Kristol arrived at this conclusion after months of speculating that a who’s who of Republicans, possibly the whole list of recent keynote speakers at Washington conservative confabs, might deliver the GOP field from mediocrity.  Many other center-right pundits also played this game, searching in vain for the next Reagan the way young children play Where’s Waldo?

Why are conservative commentators so forlorn?  By many of their standards, this is the most conservative Republican presidential field in recent memory.  All candidates have said they oppose tax increases, even if outnumbered ten dollars to one by spending cuts in a grand deficit-reduction bargain.  They all claim to oppose abortion, though Herman Cain may need a bit more tutoring on how to make such claims convincingly.

Except for Ron Paul, Jon Huntsman, and the almost invisible Gary Johnson, the Republican presidential candidates all favor Kristol’s “neo-Reaganite” foreign policy promoting “benevolent global hegemony.”  And even Huntsman appears to support war with Iran, while Johnson assured The Weekly Standard he was open to various “humanitarian” interventions.

Mitt Romney, the field’s lone RINO (Republican in name only), can barely break 30 percent against a revolving door of political nobodies to his right.  Only a remarkable series of implosions by his largely untested rivals has kept the Republican-establishment favorite in the race.  Even Romney was conservative enough for Ann Coulter, National Review, and most of the talk-radio right in 2008.

The Republican primary voters are themselves looking for another Reagan: a plain-spoken man (or woman) with strong beliefs, good values, and the backbone to avoid compromise with liberals.  Somebody whom the elites, with their fancy book learnin’, will ridicule as dumb but who knows simple truths about God and country.

Beltway conservatives have always assumed the next Reagan would look like them.
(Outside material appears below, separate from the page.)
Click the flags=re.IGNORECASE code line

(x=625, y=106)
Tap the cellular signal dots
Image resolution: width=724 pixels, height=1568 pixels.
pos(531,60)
That’s why they have been pining for the polished policy wonk Paul Ryan, the avuncular Mike Pence, and Chris Christie, the combative New Jersey governor.

What the Tea Party-infused Republican base appears to prefer, however, is a Reagan successor in their own image: a conservative Christian mother; a Republican businessman who has done his time behind the talk-radio microphone; a tough-talking Texan.  The one exception who has caught their fancy is another Reagan-like hero of the last war, Newt Gingrich.
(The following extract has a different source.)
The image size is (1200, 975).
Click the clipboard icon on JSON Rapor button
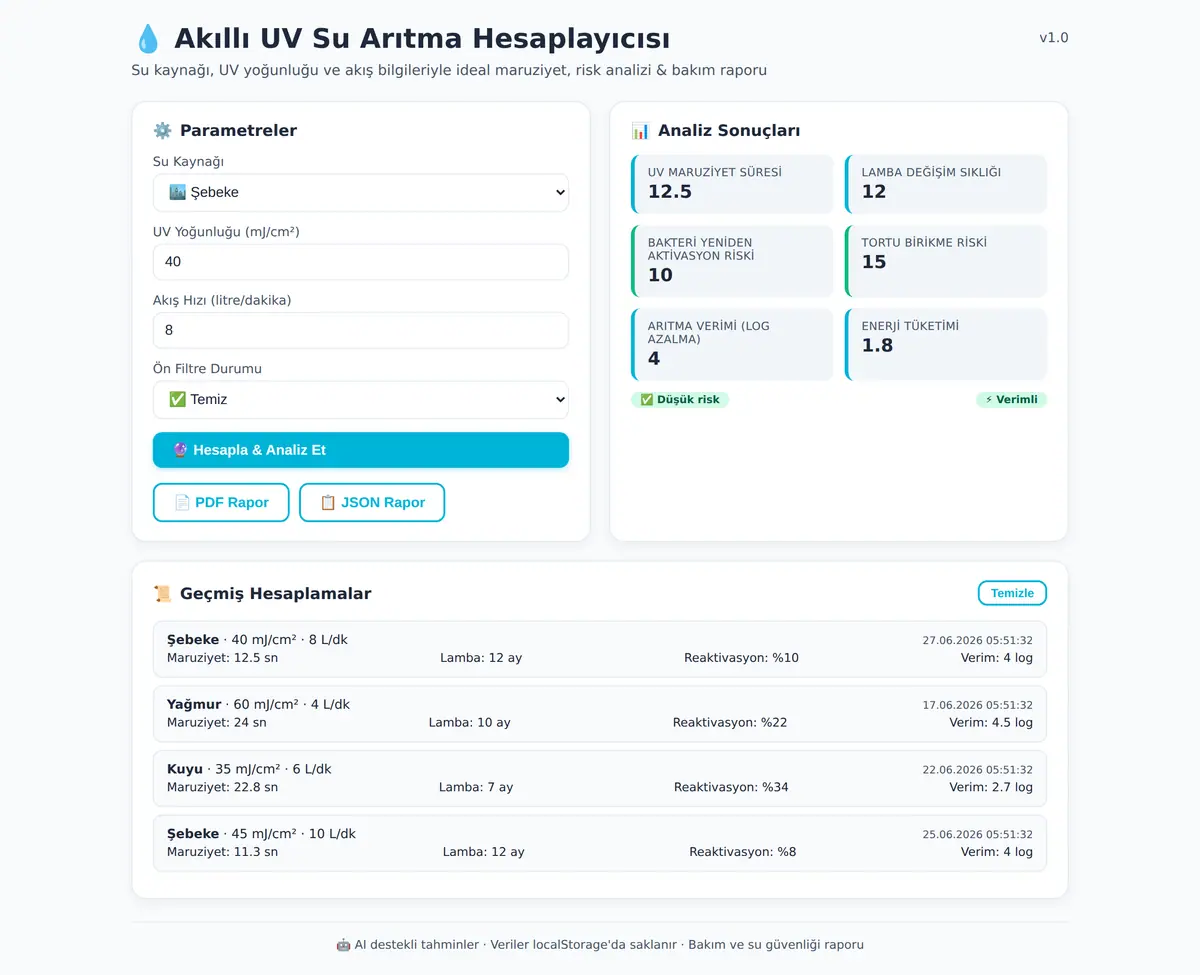click(328, 502)
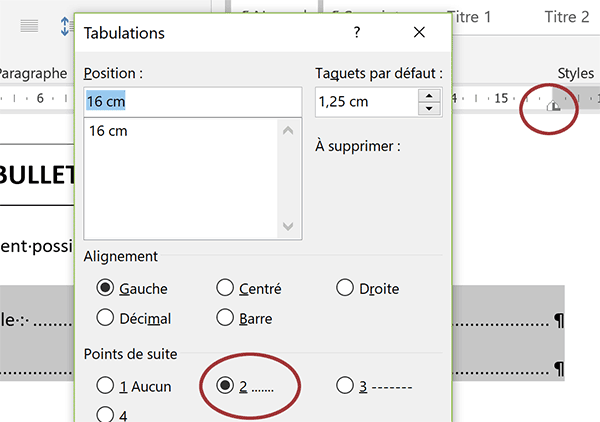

None of this is to say that these candidates are any good.  Gingrich, who has flirted with more liberal policy positions than women, has always talked a better game than he has played.  Rick Perry cannot even remember the three federal agencies he would like to abolish.  Cain has an even weaker grasp of detail and a tax plan that is quite vulnerable to statist sabotage.
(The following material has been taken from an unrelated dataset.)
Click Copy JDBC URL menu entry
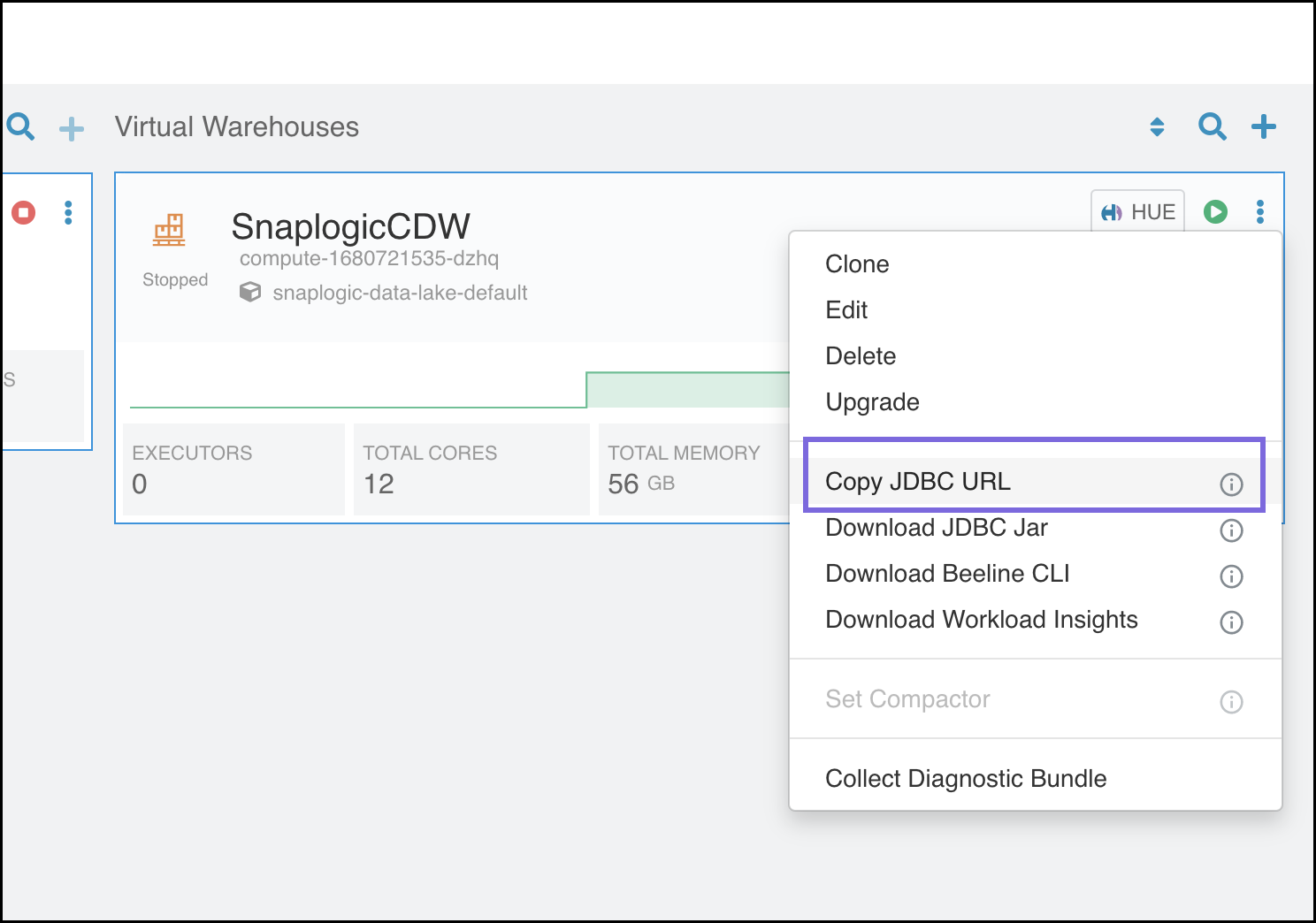 pos(917,482)
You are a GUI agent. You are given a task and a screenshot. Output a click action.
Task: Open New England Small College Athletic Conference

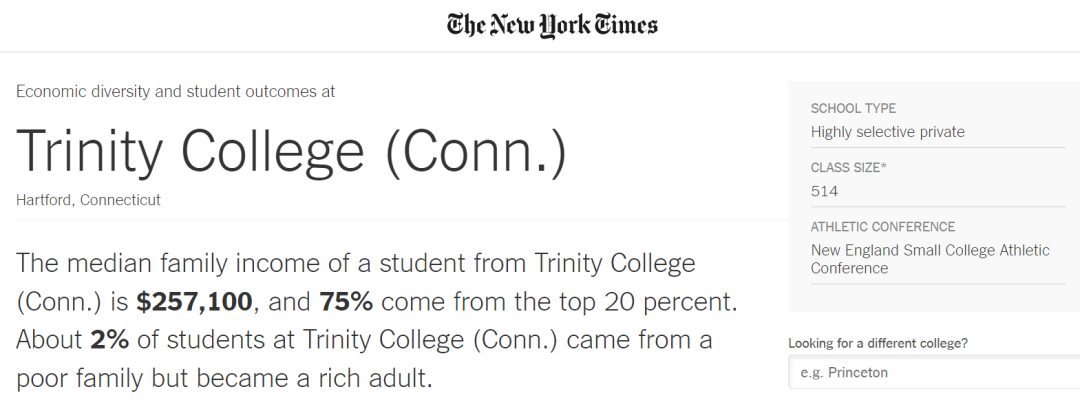tap(930, 259)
But they are all repeating platitudes they half-learned from movement polemicists.  Michele Bachmann’s repertoire consists almost entirely of Republican applause lines: “This cake is baked!  Barack Obama is a one-term president!”  In the presence of such half-baked cakes, Gingrich appears to be a towering intellect.

The Tea Party portrayal of Reagan isn’t entirely accurate.  Whatever his faults, the 40th president at least understood the lines he was delivering.  But the right’s Reagan mythology, which is as oversimplified as the left’s attacks on an “amiable dunce” were ill founded, has also been written and circulated by the Beltway right.

Neoconservative analysts rejected plausible Republican alternatives who thought even slightly outside the box on foreign policy.  When Indiana Gov. Mitch Daniels suggested a reevaluation of U.S. commitments abroad, the Washington Post’s Jennifer Rubin complained it was unclear “whether he views foreign policy as anything more than a cost-control issue.”  Kristol called Mississippi Gov. Haley Barbour, a former RNC chairman, “Hee-Haw” for questioning an indefinite military presence in Afghanistan.

Such heretical thoughts made Daniels and Barbour “liberals,” much like Ron Paul, who takes some of the most conservative positions in the GOP field—if we believe the conservative movement means what it says about cutting government and overturning Roe v. Wade.  Some in the movement have too often prioritized ideology over competence, rhetoric over results, anti-elitism and phony populism over prudence, jingoism over honest patriotism, and liberal-baiting over conservatism.

Now professional conservatives are dismayed by their 2012 choices, because the Republican rank and file have followed these priorities to a T, even at the risk of losing the election.  For the Beltway right, a campaign already full of clichés has confirmed yet another: Be careful what you wish for; you just might get it.